Please suggest if this is a valid scenario.

LokeshAlamuri avatar Aug 20 '24 17:08 LokeshAlamuri

What are your 1, 2, 3, 4? Different scenarios, or steps, or states of the same scenario? Isn't this a result of all the changes you have introduced recently?

C0 has thrown error while processing. This would stop the running ConcurrentContainer !!!!

This indeed must not happen. The failure in one child container must not effect all others.

Does it happen even in previous versions, even before your recent changes?

artembilan avatar Aug 20 '24 17:08 artembilan

Isn't this a result of all the changes you have introduced recently?

I have not introduced any bugs. Current bug is a different one. It is existing in previous versions also. I have provided JUnit to replicate this scenario. Please review and suggest if this a valid scenario and needs to be fixed.

LokeshAlamuri avatar Aug 21 '24 17:08 LokeshAlamuri

What are your 1, 2, 3, 4? Different scenarios, or steps, or states of the same scenario? Isn't this a result of all the changes you have introduced recently?

These are steps to be followed to get the overview of bug. These are not different scenarios. Please let me know, if I have to provide more information regarding this issue.

This bug is not because of my changes.

LokeshAlamuri avatar Aug 21 '24 17:08 LokeshAlamuri

No problem!

I will need more time to investigate this. We may ask if @sobychacko has some cycles to look into this quicker. Thanks

artembilan avatar Aug 21 '24 17:08 artembilan

If you are ok, I will try to fix the issue and provide the PR. I am having some idea on it.

LokeshAlamuri avatar Aug 21 '24 17:08 LokeshAlamuri

@LokeshAlamuri Whats the status of this issue?
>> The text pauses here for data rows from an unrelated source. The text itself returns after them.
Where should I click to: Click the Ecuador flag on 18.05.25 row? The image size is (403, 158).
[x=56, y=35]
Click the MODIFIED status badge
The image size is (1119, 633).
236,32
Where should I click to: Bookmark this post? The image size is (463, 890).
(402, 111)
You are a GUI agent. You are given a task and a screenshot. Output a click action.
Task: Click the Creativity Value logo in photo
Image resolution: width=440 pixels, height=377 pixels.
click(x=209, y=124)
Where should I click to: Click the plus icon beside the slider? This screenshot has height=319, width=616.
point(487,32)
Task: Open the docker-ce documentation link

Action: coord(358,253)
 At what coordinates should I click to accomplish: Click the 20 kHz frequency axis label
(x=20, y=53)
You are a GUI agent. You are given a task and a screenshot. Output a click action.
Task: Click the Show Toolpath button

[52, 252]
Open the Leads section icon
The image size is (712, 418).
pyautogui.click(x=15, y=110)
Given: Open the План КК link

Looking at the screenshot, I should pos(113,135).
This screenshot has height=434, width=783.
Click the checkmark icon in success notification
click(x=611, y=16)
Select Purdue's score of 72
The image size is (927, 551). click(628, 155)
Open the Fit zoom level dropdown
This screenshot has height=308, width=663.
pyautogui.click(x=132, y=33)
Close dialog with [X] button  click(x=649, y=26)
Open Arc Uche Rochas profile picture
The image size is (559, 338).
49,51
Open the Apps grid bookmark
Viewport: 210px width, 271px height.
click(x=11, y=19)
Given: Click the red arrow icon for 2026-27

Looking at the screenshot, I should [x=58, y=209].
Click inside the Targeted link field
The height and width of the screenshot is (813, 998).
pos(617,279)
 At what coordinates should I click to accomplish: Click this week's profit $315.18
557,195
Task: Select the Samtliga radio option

I know we have closed the other PR you submitted before. Can we close this issue also based on the comments on the PR?

sobychacko avatar Nov 13 '25 02:11 sobychacko

As discussed in the PR I have submitted, reported issue is a valid one. It exists in the previous versions also. Please consider and take appropriate action regarding this bug.

LokeshAlamuri avatar Nov 14 '25 13:11 LokeshAlamuri